Passing through Aberavon and Neath, both smoky colliery towns, we approach the large port of Swansea. Here is the centre of Britain’s copper-smelting industry, and although we shall not stop long in the town the great iron- and copper-smelting works, the collieries, and the crowded cottages of the workers tell us what a busy place it is.
Swansea lies at the head of a large opening in the coast called Swansea Bay. It has many big docks, one being over 150 acres in extent.
Leaving the coal-sheds and the metal-works of Swansea behind us, we now pass by the Gower peninsula on our way to Fishguard. Soon we reach Carmarthenshire, coming to an important port called Llanelly. Here we say good-bye to the factories and chimneys of industrial South Wales. The line passes so near the shores of Carmarthen Bay that the long stretch of sands can be seen, with the waves breaking on the shore. After the smoky regions we have been passing through we are glad to feel the freshness of the salt breezes from the sea.

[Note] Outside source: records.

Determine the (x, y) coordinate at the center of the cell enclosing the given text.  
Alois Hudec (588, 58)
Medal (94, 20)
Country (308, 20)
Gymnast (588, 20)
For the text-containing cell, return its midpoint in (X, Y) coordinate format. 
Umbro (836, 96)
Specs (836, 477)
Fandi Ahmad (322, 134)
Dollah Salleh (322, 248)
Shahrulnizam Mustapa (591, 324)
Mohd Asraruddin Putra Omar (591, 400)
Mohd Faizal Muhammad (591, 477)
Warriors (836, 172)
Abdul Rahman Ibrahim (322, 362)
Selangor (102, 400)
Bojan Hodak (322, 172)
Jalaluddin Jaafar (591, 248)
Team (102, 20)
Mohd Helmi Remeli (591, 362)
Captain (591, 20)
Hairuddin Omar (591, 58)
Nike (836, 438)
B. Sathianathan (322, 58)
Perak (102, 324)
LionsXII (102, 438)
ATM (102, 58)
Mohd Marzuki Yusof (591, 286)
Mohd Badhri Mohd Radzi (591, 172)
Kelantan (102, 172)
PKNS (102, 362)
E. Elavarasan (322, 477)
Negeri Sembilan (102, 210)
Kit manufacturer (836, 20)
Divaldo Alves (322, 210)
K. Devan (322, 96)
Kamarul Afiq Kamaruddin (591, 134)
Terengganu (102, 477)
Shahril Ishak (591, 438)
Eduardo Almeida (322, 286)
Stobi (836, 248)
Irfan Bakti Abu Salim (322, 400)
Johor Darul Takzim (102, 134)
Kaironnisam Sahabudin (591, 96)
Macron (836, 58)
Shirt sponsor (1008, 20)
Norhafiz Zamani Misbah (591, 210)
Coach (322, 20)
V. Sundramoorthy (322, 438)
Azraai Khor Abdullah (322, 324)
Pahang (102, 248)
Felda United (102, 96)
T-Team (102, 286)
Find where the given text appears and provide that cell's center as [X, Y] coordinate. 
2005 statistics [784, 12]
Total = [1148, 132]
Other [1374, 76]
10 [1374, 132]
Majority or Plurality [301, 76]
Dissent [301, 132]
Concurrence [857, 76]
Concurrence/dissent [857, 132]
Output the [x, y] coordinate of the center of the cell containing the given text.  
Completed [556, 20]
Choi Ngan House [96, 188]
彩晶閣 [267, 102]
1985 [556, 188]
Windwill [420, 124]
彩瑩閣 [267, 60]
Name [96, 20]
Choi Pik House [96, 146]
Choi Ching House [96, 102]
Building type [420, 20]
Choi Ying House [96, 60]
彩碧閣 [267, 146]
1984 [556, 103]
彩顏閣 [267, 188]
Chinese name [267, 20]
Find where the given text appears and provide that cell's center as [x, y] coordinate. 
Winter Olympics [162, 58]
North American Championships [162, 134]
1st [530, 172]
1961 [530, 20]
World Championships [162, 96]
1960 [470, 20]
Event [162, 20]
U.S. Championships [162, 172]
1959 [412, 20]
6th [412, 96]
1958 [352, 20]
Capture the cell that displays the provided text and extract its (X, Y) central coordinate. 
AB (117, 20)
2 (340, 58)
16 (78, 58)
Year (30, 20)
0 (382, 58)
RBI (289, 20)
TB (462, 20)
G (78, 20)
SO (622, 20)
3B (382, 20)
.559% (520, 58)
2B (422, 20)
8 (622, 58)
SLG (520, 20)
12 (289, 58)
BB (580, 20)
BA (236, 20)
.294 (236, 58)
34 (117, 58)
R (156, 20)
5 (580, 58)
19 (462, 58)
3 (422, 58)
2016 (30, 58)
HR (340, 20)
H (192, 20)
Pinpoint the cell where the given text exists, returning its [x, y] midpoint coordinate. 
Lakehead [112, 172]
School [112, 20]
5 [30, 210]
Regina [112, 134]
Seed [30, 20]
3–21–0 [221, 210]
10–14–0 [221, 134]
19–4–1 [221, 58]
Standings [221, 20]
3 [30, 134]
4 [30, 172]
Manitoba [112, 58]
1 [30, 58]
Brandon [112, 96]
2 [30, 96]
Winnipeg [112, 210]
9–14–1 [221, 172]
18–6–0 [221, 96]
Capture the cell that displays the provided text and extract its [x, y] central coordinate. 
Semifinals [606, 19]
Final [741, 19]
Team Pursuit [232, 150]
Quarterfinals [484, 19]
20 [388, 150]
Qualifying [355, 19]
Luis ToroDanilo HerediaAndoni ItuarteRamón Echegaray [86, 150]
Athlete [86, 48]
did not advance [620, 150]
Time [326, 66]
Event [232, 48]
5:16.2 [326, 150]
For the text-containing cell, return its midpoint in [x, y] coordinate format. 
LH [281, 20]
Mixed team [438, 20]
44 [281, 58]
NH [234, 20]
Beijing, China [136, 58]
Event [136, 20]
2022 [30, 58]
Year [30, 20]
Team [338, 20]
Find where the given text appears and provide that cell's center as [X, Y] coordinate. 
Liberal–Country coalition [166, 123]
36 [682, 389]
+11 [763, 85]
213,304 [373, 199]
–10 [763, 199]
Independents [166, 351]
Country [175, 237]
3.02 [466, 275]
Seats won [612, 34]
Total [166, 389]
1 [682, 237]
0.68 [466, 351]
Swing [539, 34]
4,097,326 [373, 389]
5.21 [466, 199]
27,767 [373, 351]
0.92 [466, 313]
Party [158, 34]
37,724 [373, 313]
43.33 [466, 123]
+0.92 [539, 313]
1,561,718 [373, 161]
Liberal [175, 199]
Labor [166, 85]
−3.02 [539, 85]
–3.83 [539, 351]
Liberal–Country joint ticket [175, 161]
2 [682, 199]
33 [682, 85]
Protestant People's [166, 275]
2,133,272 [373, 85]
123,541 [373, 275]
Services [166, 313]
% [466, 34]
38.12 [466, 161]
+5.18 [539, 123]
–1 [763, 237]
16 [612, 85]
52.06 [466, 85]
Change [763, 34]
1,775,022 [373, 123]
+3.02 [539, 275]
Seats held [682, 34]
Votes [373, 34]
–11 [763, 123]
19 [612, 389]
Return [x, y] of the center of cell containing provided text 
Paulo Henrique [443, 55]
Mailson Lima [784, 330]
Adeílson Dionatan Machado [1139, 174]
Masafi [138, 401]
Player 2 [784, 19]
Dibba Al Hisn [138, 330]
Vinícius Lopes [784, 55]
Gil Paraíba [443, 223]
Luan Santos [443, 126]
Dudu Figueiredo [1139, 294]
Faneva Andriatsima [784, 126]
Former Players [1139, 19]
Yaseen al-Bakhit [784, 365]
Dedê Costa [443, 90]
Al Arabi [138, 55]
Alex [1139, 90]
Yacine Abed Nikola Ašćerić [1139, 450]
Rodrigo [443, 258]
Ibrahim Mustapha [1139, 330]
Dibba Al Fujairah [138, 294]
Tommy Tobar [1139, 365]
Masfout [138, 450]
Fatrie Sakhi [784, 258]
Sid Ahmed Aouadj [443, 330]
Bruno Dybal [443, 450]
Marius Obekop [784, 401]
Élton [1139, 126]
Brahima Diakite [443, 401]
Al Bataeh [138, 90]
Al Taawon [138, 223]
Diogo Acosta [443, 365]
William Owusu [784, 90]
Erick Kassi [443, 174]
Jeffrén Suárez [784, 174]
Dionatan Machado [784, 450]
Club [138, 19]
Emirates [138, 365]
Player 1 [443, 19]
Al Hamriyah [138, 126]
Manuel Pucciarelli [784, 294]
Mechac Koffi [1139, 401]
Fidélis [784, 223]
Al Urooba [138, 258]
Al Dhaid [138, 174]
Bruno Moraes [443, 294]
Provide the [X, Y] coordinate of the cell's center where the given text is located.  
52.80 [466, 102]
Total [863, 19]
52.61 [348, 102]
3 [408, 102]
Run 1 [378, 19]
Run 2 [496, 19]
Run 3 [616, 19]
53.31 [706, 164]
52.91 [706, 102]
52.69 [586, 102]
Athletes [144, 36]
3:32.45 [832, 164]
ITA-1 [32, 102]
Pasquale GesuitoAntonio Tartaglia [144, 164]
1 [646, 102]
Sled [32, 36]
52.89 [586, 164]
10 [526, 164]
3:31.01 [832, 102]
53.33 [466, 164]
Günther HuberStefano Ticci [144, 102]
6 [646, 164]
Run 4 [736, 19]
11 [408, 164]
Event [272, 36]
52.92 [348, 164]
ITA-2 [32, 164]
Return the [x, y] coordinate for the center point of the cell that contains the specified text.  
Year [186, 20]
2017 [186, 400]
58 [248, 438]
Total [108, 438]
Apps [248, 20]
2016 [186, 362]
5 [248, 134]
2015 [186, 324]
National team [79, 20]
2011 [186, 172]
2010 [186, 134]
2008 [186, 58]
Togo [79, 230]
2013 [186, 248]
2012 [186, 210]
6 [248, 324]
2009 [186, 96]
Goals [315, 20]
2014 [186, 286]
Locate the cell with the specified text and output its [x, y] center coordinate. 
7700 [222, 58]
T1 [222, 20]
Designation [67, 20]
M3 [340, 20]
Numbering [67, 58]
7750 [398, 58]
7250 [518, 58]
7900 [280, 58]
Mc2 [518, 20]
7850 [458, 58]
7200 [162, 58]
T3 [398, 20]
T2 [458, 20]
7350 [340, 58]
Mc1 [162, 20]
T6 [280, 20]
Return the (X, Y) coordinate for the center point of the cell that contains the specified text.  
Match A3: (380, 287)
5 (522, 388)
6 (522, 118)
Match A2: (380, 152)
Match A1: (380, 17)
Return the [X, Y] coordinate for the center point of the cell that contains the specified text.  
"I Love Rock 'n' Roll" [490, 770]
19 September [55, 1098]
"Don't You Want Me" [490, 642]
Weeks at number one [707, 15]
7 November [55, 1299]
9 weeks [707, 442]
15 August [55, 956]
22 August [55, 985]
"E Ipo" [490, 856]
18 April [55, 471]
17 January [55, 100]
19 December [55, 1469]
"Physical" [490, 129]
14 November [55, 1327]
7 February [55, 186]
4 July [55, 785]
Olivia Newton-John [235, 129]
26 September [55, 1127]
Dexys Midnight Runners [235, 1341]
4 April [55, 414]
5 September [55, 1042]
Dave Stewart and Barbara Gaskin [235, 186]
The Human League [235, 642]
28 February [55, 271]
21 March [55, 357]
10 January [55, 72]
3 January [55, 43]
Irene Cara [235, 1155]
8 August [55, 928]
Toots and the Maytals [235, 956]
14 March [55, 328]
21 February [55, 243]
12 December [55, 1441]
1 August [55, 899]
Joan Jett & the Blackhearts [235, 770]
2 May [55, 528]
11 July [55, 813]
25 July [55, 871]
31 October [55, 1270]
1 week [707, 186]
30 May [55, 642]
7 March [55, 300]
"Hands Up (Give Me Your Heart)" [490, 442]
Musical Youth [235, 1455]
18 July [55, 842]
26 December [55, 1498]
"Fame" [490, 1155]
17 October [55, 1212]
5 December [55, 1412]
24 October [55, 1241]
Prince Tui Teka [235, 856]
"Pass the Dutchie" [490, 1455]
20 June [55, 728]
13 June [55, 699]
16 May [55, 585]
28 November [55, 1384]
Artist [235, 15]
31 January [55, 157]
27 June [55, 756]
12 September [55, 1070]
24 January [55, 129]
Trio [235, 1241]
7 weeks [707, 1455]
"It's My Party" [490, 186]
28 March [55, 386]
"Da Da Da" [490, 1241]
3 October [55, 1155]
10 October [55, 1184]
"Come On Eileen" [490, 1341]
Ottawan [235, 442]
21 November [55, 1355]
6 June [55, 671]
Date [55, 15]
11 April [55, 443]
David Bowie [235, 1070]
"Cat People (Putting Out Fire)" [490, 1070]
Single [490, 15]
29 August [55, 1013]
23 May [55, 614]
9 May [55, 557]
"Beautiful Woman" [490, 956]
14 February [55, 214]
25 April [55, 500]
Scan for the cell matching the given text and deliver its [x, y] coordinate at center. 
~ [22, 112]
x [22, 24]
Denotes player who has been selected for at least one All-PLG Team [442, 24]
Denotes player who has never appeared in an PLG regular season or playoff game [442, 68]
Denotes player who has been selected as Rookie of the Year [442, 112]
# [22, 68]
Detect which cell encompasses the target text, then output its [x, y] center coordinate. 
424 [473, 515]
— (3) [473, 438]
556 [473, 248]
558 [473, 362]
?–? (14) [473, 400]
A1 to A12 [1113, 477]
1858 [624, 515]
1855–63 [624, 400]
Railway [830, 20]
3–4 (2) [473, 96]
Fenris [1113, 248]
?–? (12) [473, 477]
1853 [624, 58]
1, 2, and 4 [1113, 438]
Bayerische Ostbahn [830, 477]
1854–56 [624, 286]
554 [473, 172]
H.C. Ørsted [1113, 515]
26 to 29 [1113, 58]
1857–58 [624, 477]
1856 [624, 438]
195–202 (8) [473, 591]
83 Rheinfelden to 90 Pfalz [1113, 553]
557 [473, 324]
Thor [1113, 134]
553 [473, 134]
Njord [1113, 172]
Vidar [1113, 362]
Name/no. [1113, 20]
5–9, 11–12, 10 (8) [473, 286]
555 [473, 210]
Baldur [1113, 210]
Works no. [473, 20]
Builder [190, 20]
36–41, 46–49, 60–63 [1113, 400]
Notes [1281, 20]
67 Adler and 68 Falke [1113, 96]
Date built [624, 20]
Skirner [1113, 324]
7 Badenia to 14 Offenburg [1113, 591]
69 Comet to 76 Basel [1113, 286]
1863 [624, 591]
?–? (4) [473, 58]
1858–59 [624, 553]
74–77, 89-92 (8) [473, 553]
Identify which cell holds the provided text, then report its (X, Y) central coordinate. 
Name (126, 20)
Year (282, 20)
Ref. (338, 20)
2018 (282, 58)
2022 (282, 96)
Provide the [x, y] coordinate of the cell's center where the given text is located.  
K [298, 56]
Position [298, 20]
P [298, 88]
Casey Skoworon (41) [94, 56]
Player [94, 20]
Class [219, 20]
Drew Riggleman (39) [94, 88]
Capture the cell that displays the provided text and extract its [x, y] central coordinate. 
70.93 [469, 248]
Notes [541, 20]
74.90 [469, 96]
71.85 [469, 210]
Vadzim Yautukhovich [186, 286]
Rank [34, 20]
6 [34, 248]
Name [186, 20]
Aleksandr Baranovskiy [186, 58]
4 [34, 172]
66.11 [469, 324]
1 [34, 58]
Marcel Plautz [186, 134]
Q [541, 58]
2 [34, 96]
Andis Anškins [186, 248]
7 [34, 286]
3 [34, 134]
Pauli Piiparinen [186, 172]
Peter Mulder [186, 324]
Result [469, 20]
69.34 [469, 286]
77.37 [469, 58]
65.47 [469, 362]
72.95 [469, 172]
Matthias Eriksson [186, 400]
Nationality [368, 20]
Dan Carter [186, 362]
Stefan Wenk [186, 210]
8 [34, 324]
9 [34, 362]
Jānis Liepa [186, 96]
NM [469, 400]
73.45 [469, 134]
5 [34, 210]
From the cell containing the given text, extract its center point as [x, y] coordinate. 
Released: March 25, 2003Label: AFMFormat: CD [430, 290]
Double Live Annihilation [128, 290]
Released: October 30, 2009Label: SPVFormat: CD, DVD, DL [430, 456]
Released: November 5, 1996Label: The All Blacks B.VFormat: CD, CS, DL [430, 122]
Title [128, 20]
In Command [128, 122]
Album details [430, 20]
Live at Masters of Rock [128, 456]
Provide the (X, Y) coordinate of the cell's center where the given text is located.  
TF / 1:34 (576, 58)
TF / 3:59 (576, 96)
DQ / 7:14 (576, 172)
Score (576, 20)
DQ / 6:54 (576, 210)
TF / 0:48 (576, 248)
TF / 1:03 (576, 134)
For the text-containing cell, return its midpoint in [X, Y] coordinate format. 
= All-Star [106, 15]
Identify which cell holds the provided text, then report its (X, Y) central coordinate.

Turning north, the train approaches the hills and deep and narrow valleys with tree-covered slopes. The line winds up the Towy Valley, and soon we come to Carmarthen, with its ancient castle overlooking the town. There are many castles in this part of Wales. This one is now used as a prison.
As we cross Central Carmarthen we notice that it is a country of green pastures, wooded hills, and pleasant streams. Whitewashed cottages and thatched farmhouses are seen, and the numerous cattle in the fields again remind us of Devon.
On the wayside platforms we see dozens of milkchurns, for much milk is sent from here to the crowded industrial cities of South Wales through which we have just passed.
From The British Isles, book IV, London, 1933.